Bach's short time in Arnstadt would set the tone for what was to come. In the years that followed, while writing some of the greatest music the world has known, Bach managed to get himself thrown into jail for refusing to continue working for duke Wilhelm, remarried to a woman that was half his age, had 20 children and also adopted the four children of a man with whom he had a bitter rivalry, made one of the most renowned organists of his time chicken out of an organ duel, grabbed and threw people's wigs, and wrote a full cantata with the only intent of selling coffee (the Coffee Cantata might be the world's longest and most complicated commercial jingle.)
Bach's music is often associated with mathematical complexity and an expression of his deep-seated Lutheran faith. Another side to his music which is sometimes overlooked has to do with the sheer force of his character, which is apparent in the way he lived his life. For me, the work that best embodies this is the fifth Brandenburg concerto.
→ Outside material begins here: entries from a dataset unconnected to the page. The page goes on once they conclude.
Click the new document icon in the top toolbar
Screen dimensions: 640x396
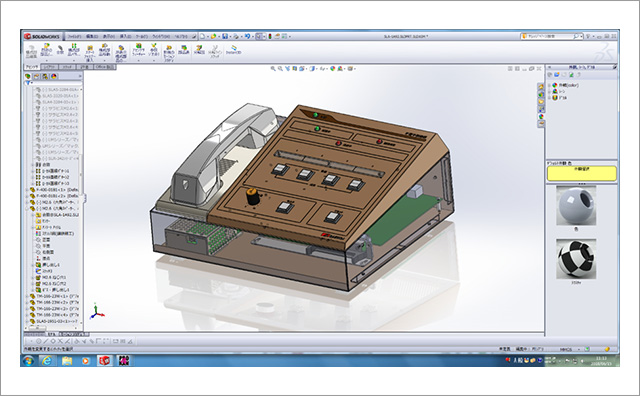[x=202, y=36]
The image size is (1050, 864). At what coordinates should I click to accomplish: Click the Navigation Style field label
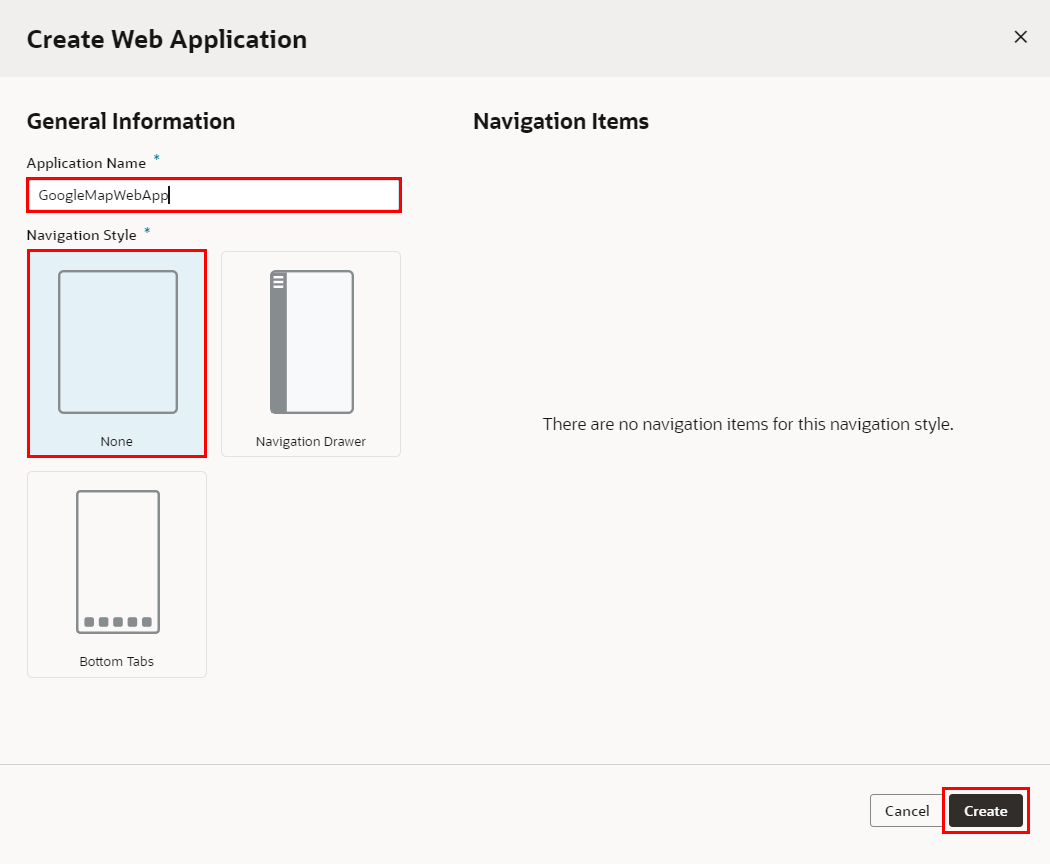coord(81,235)
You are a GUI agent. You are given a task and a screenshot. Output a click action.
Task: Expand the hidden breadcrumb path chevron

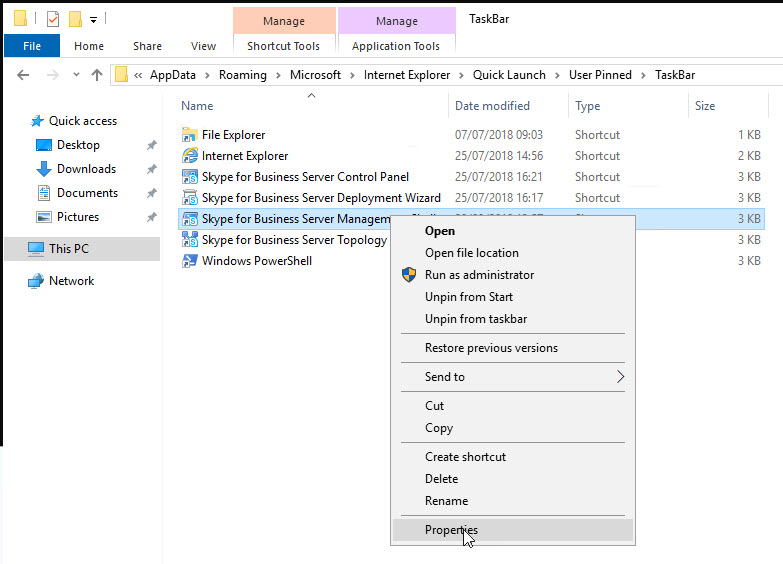(x=138, y=75)
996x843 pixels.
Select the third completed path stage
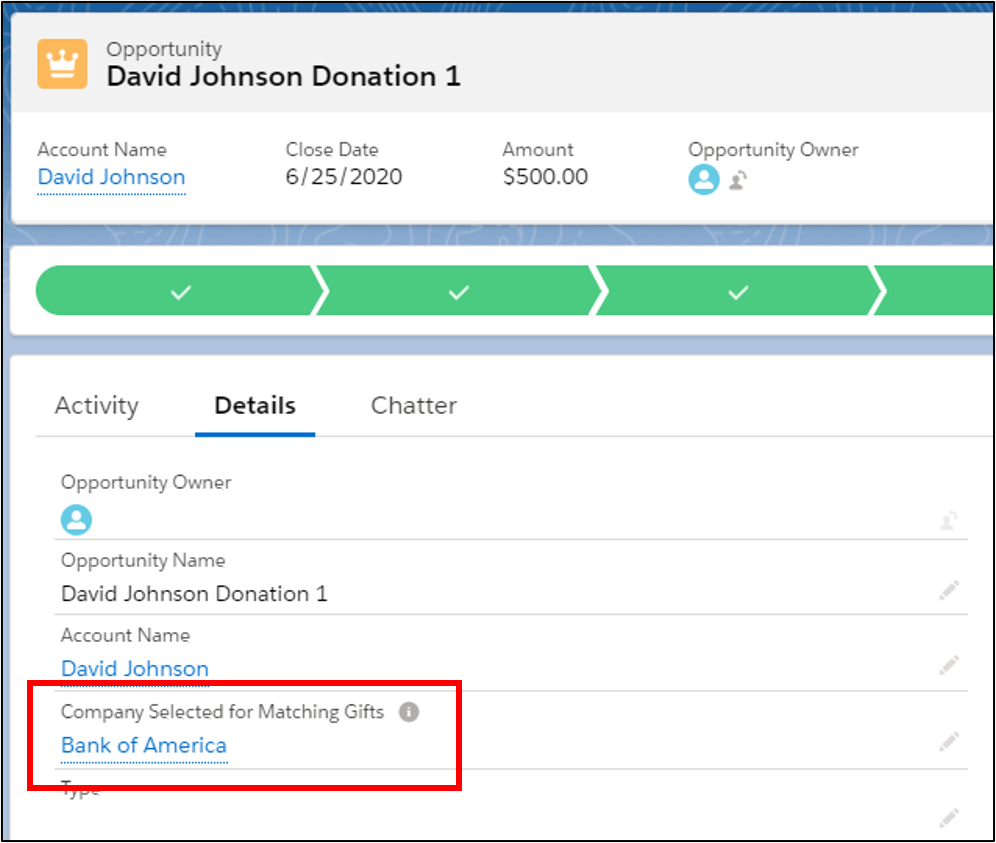pos(737,291)
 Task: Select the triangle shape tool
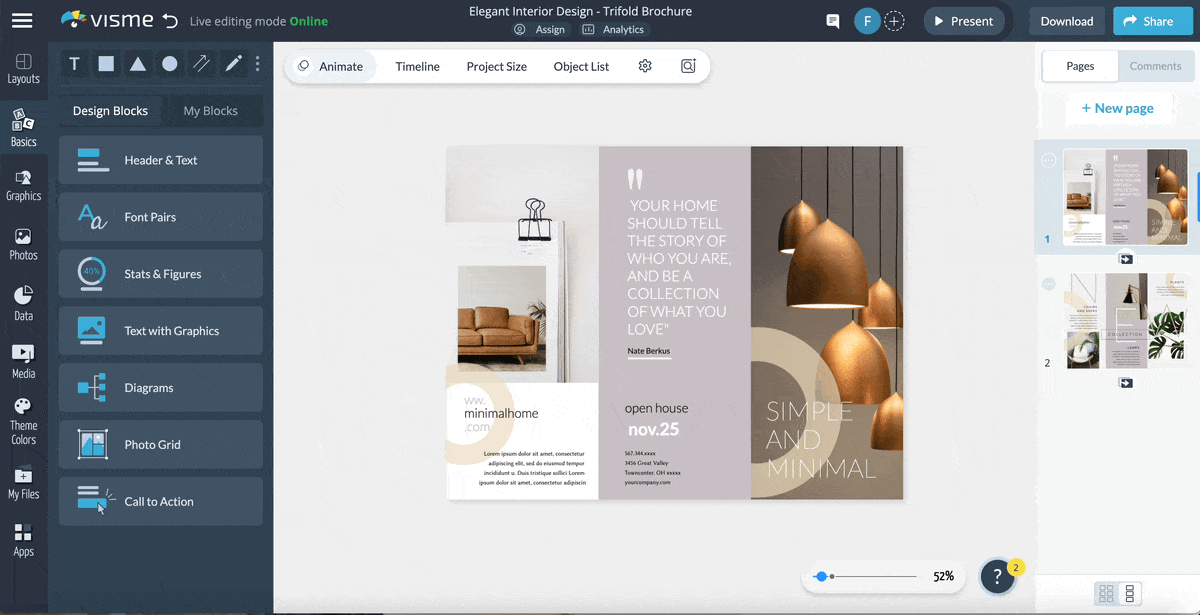138,64
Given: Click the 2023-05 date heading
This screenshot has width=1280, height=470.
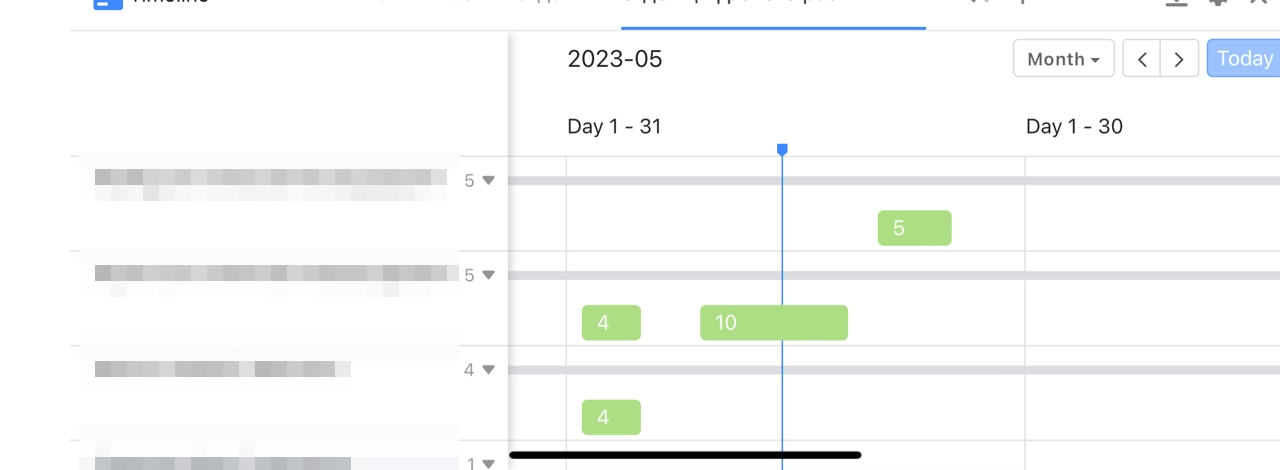Looking at the screenshot, I should pos(614,59).
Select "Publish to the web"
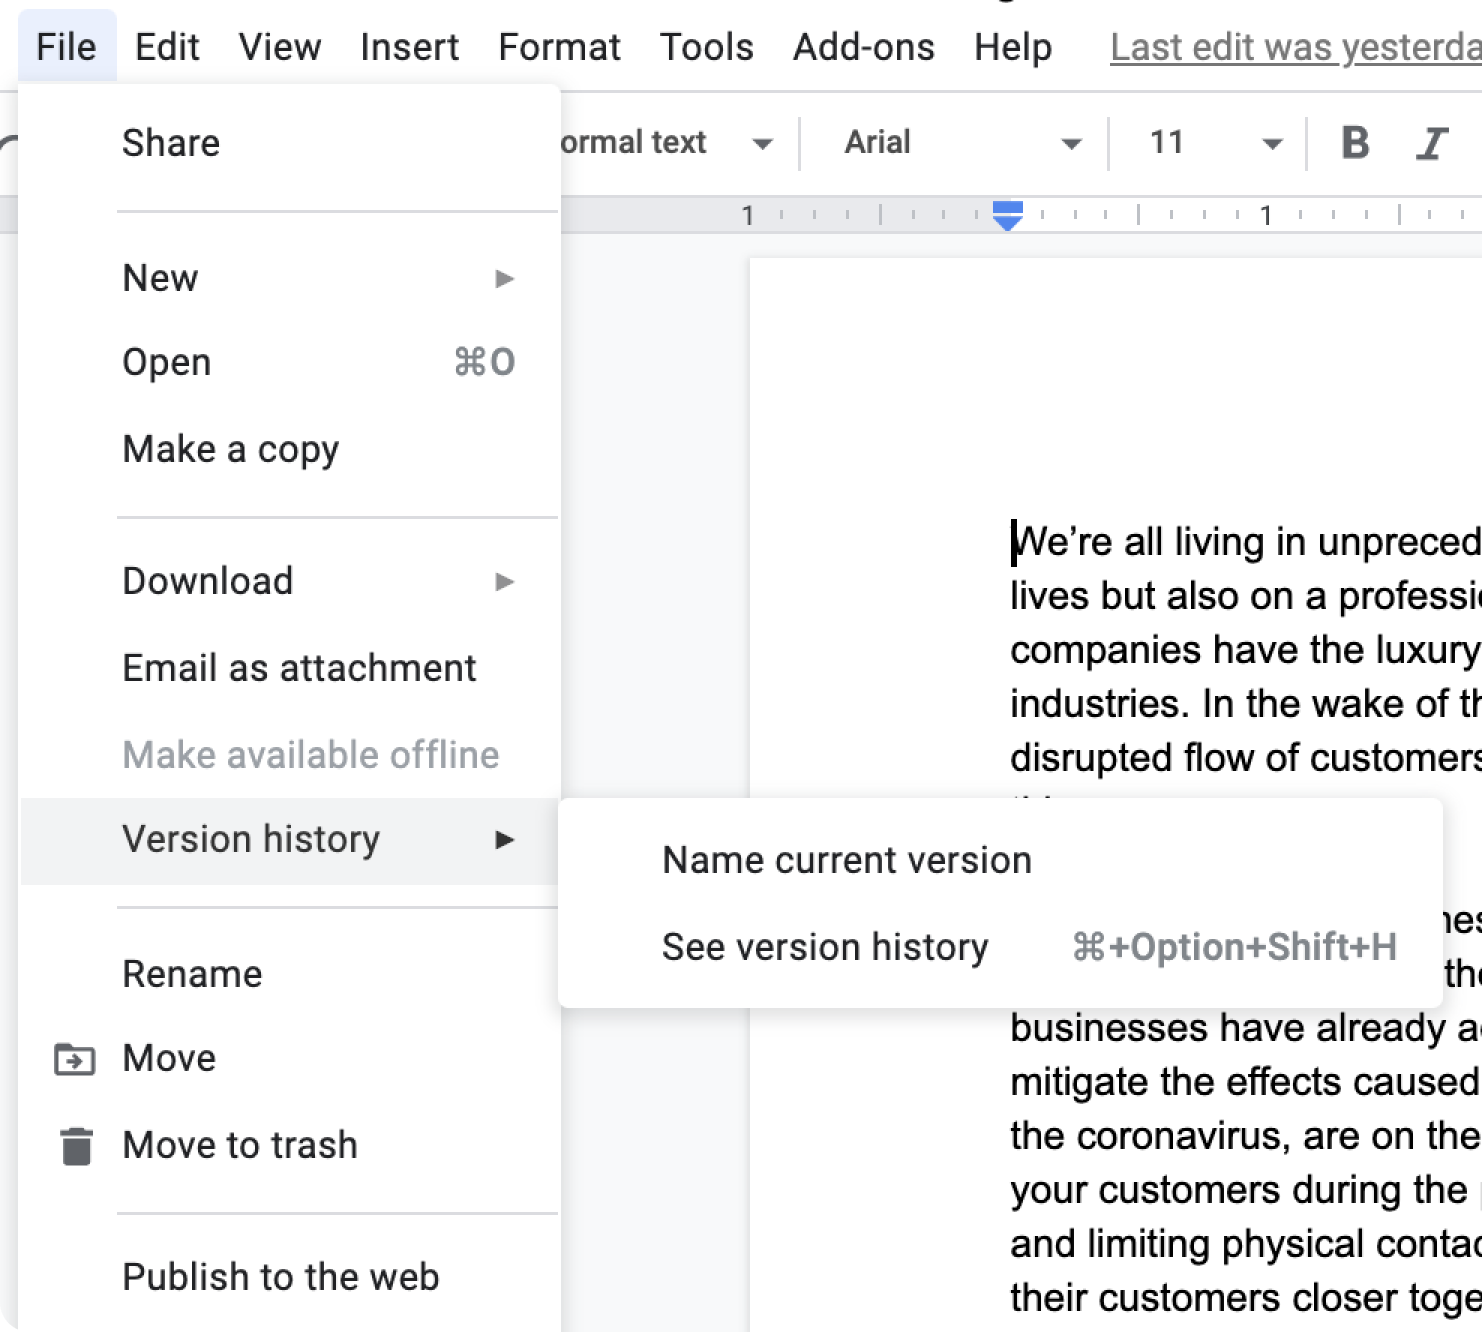1482x1332 pixels. [x=281, y=1276]
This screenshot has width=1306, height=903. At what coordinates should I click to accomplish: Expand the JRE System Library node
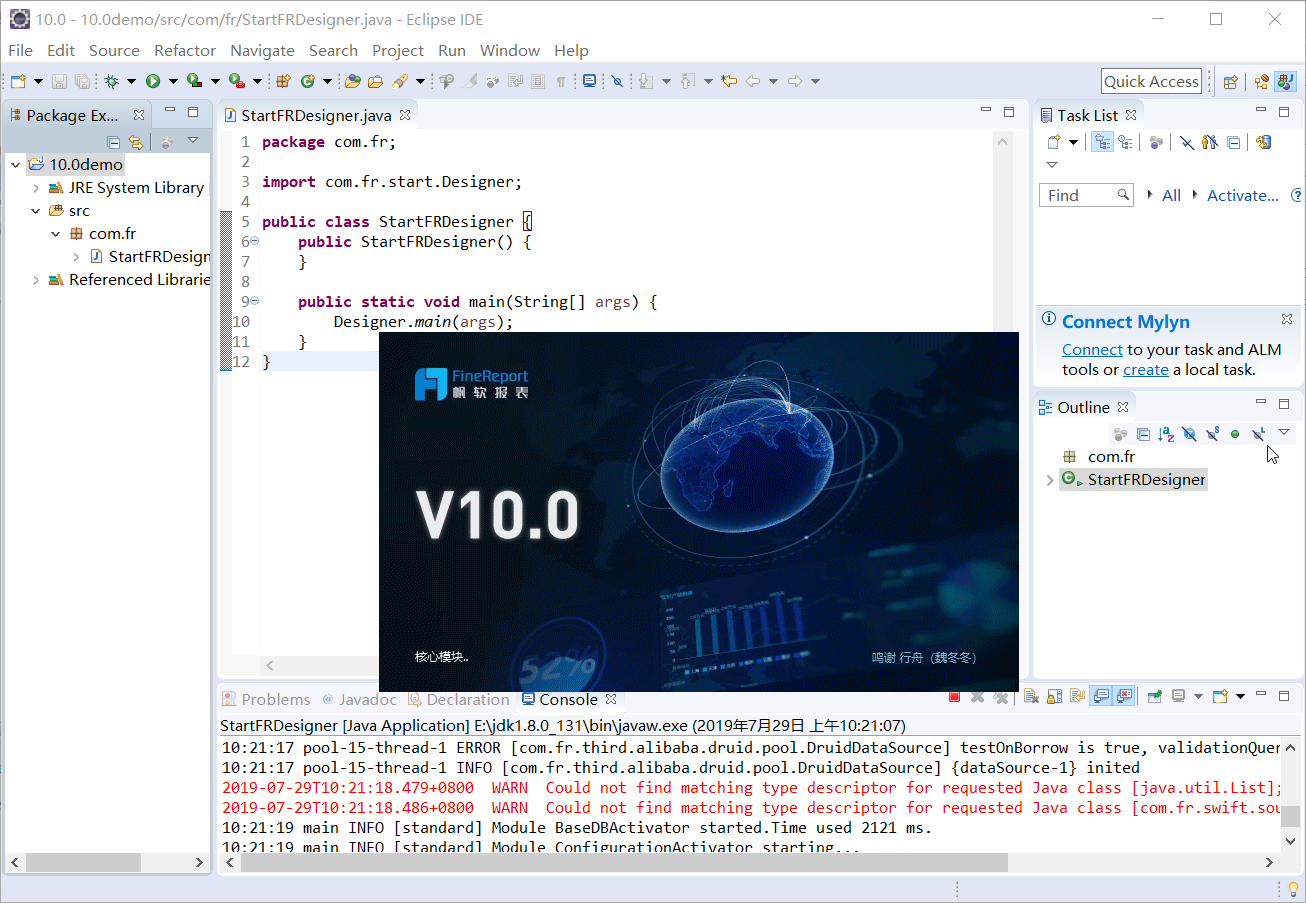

Throughout the concerto, the harpsichord constantly erupts into virtuoso scales and trills all over the keyboard until finally, much like Bach's peers, the rest of the instruments simply cannot keep up. Then follows a harpsichord cadenza that is unique among the music of its time. I like to imagine Bach playing it for the first time; wig askew, sweat pouring; while the rest of the people in the room watch in complete shock as the little pudgy man goes crazy (like The Who breaking their instruments on stage or Hendrix playing the guitar with his teeth). It has scales up and down, all manners of trills and diabolic ornamentation, it has the left hand leaping around in octaves (which in baroque music is amazing in itself), it has the theme jumping around from voice to voice--- it's practically Liszt at his most diabolical.